CASI CUENTO
Cuando alguien es célebre —cuando es dramaturgo, músico eminente, artista o futbolista— está contento con ser lo que es. Por eso, cuando a uno que es célebre le preguntan tontamente qué es lo que gustaría ser si le fuese permitido volver a nacer, contesta invariablemente (porque por algo es célebre y no tonto) que «mil veces que naciera, mil veces que seguiría el mismo camino».
Por eso —concluía paradójicamente D. Argimiro— ser célebre es una desgracia metafísica.
El pobre D. Argimiro, no era un célebre, en el respetable sentido de la palabra. Pero, eso sí, era un «tipo célebre». Es bien distinta una cosa de la otra. A los «célebres» les conocen todos los desconocidos. A los «tipos célebres» sólo les conocen los amigos. La fama de los «célebres» da la vuelta al mundo; la de los «tipos célebres» sólo da la vuelta alrededor del casino del pueblo en que viven.
Porque —aprovechémonos de que hemos nombrado el casino— fue en el casino D. Argimiro expuso su teoría:
—El hombre célebre —decía— agota en una vida todas sus posibilidades. Está satisfecho, esto es harto de sí mismo. Esto no es bueno, porque es aburridísimo. Lo bueno es morirse, acariciando la idea de querer ser otra cosa distinta, con la ilusión de ser, en otra vida, mil cosas distinta a la par; con la esperanza de hacer en otra existencia todas las cosas que uno no ha hecho todavía.
Los contertulios asentían con risas ambiguas. Cuando alguien dice una cosa más o menos rara, los que escuchan ríen con cara boba porque mientras les asalta la sospecha de que oyen una verdad, les acomete la duda de que lo que se les dice es una tontería. Y —es ley— dudas de nombre contrario se atraen, se funden, en una sonrisa imbécil.
—¿Es que no llevo razón? —proseguía D. Argemiro, enardecido por las sonrisas tontas—. Miren Vds.; cualquiera de esos toreros o de esos novelistas que dice que si volviera a nacer volvería a ser torero o novelista, no es sino un hombre a quien la celebridad ha inutilizado para siempre. ¡Cómo se aburrirán en la Eternidad esos hombres que no desean ser sino lo que son! De acuerdo con sus gustos, estarán condenados allí a torerar por los siglos de los siglos si son toreros, a escribir por los siglos de los siglos si son novelistas. Dejan esta vida mal preparados para la Eternidad. Porque yo concibo la Eternidad, como la gran posibilidad de adquirir «experiencias nuevas»; como la ocasión de descubrir todos los horizontes que en esta vida nos son vedados. El que ya está satisfecho, lleno, pleno de sí mismo, ¿qué oquedad de su alma reserva para las estupendas novedades de la otra vida? Miren Vds.; yo no he sido en esta vida otra cosa que empleado de ventanilla.
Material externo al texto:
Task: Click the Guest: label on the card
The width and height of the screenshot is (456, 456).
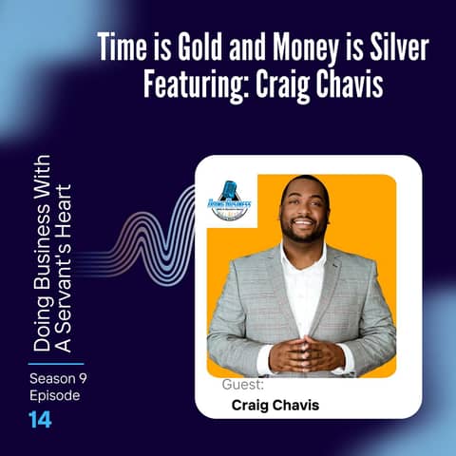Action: [242, 386]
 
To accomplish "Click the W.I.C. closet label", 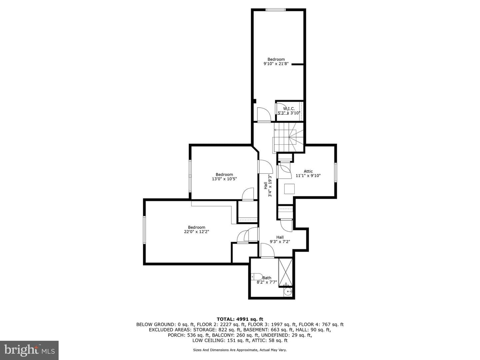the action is pos(289,109).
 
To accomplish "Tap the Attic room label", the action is pos(308,171).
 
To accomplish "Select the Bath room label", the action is pos(267,278).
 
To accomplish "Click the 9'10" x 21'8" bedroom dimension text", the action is pos(276,64).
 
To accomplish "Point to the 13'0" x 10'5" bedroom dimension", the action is pos(224,179).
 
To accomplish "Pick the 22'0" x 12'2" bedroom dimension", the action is pos(197,232).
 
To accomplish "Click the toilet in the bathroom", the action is pos(257,277).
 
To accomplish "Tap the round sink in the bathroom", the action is pos(288,292).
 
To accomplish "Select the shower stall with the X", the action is pos(285,272).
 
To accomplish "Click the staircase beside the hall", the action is pos(288,137).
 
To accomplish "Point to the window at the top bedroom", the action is pos(276,10).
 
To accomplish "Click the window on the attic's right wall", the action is pos(335,172).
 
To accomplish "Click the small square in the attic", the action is pos(289,189).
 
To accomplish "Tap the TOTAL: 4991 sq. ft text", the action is pos(240,319).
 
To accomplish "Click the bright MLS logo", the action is pos(29,350).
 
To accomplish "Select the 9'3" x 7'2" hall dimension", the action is pos(280,242).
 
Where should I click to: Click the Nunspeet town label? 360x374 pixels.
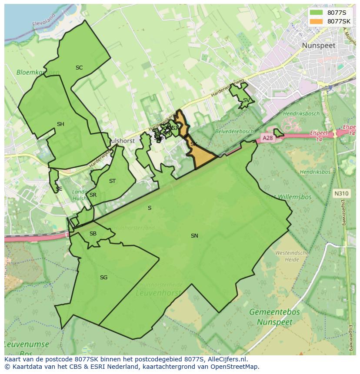pyautogui.click(x=319, y=45)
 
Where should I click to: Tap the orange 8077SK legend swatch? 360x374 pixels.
pyautogui.click(x=316, y=21)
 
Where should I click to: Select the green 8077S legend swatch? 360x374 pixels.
pyautogui.click(x=316, y=12)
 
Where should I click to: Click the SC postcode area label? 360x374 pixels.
pyautogui.click(x=79, y=68)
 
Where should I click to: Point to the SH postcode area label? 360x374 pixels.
pyautogui.click(x=60, y=124)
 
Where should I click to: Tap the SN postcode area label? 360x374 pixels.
pyautogui.click(x=194, y=236)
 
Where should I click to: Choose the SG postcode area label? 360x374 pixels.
pyautogui.click(x=103, y=278)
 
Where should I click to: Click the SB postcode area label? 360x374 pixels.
pyautogui.click(x=93, y=234)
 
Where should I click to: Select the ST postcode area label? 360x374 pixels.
pyautogui.click(x=113, y=181)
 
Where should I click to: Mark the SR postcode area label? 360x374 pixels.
pyautogui.click(x=93, y=195)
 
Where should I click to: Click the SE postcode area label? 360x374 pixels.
pyautogui.click(x=59, y=189)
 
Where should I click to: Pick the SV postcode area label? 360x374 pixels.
pyautogui.click(x=246, y=100)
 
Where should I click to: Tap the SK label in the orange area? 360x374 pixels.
pyautogui.click(x=194, y=144)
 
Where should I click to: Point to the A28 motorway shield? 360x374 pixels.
pyautogui.click(x=267, y=138)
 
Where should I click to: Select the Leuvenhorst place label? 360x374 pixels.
pyautogui.click(x=158, y=293)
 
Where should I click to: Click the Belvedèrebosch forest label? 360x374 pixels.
pyautogui.click(x=234, y=131)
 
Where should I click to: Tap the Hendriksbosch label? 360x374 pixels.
pyautogui.click(x=301, y=114)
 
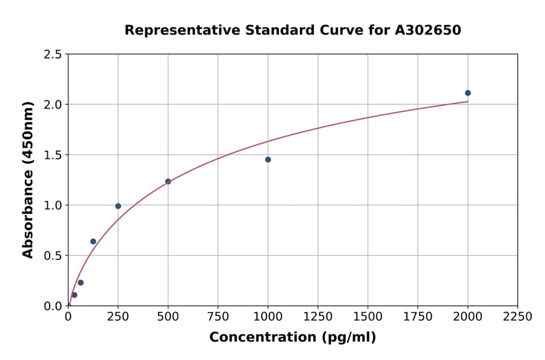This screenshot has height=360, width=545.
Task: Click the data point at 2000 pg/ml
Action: coord(467,93)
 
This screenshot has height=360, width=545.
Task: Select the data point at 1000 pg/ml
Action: coord(268,159)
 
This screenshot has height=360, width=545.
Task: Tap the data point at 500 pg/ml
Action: coord(168,181)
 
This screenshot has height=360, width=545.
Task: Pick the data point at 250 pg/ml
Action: coord(118,206)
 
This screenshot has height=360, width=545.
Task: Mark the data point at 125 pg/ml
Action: coord(93,241)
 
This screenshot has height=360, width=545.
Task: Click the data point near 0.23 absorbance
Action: coord(81,282)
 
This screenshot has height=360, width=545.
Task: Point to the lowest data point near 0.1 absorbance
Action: coord(74,295)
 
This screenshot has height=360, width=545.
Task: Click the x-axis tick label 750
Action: coord(218,317)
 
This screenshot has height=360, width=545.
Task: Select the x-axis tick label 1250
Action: coord(318,317)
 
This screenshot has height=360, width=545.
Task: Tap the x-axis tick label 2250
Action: coord(518,317)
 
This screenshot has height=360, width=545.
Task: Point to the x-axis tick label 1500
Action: coord(368,317)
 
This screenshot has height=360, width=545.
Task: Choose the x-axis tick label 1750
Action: coord(418,317)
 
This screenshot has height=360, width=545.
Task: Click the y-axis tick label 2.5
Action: coord(53,55)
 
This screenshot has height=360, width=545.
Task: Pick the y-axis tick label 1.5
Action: coord(53,155)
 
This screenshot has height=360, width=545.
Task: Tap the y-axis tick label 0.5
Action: coord(53,256)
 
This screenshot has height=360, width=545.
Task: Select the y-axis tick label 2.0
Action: coord(53,105)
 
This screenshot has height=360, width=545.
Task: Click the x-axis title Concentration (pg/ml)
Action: coord(292,338)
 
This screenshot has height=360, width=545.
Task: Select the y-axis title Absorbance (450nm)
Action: coord(28,179)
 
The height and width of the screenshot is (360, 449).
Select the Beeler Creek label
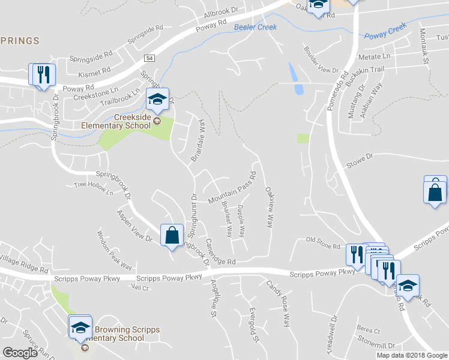point(255,28)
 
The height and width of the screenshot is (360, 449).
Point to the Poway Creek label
point(385,31)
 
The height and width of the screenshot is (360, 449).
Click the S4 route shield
point(149,58)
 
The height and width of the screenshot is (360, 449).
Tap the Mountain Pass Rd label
point(232,188)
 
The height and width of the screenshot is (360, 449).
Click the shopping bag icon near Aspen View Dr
point(172,235)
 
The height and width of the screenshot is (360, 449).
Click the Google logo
point(20,353)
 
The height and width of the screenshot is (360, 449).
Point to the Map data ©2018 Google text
point(412,355)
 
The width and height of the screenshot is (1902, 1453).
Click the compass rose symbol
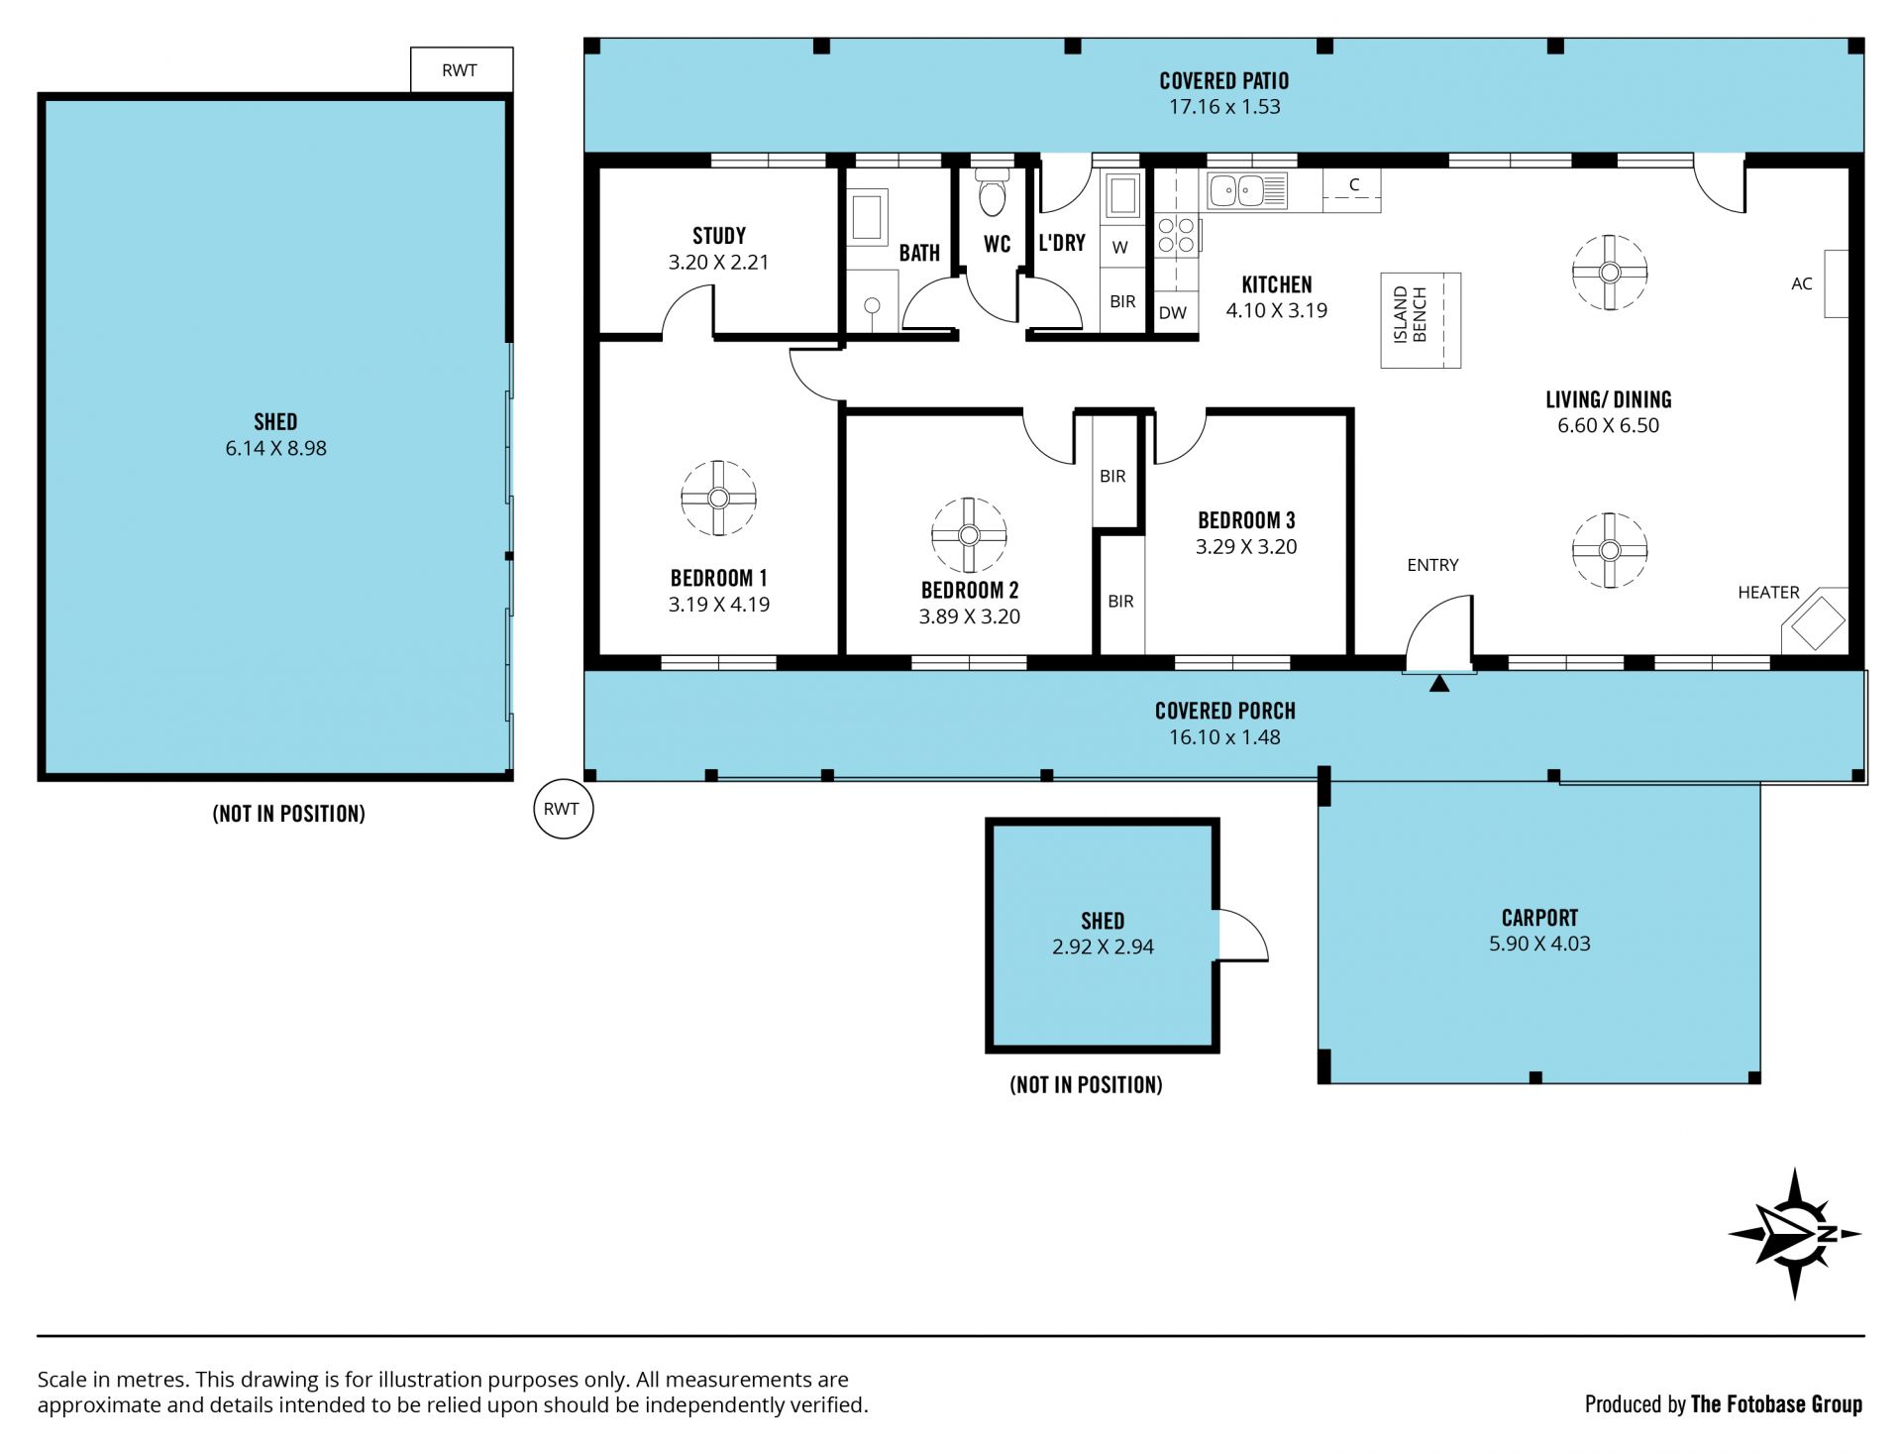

Una cosa deleznable; una cosa que me deja vacío. Me iré, pues, de este mundo con una capacidad de recepción enorme: tendré sitio en mi espíritu para ser infinitas cosas. Allí me llenarán. Pero ¿qué harán allí con el que llega lleno?
Los contertulios se regocijaban con las «cosas del hombre célebre». Unos le decían que sofistiqueaba; otros que tergiversaba; otros que tonteaba. Nadie le tomaba en serio.
—Yo —argüía D. Argimiro— hago una parodia para mi uso, de aquella sentencia mística. Yo me digo a mi mismo: «Si quieres ser algo en todo, no quieras ser todo en nada».
—Entonces, Vd. D. Argimiro, si volviera a nacer, ¿qué camino tomaría?, ¿qué desearía ser?
—«Manolete» —decía en broma el «tipo».
No lo podía remediar el pobre D. Argimiro. La conversación —esa cosa que enhebra unos temas en otros distintos sin la menor consideración para los preopinantes— derivaba sin solución de continuidad, hacia los temas taurinos. El tenía ahora la culpa por nombrar al torero... Luego, la conversación derivó hacia Di Stéfano. Luego hacia el rapto del niño norteamericano. Y, por fin, hacia el calor que hace.
D. Argimiro, tuvo que guardarse una vez más sus teorías en el bolsillo. Pero al llegar a casa...
—Anda, anda —le dijo su mujer—; clávame esa punta en la pared, mientras me expones tu última teoría.
—Ya sabes mi teoría, querida. Todos los sabremos hacer todo en la Eternidad. Quizás allí yo sepa también clavar puntas en los muros de mampostería.
D. Argimiro tuvo suerte. Su mujer se alejó refunfuñando y no hubo más.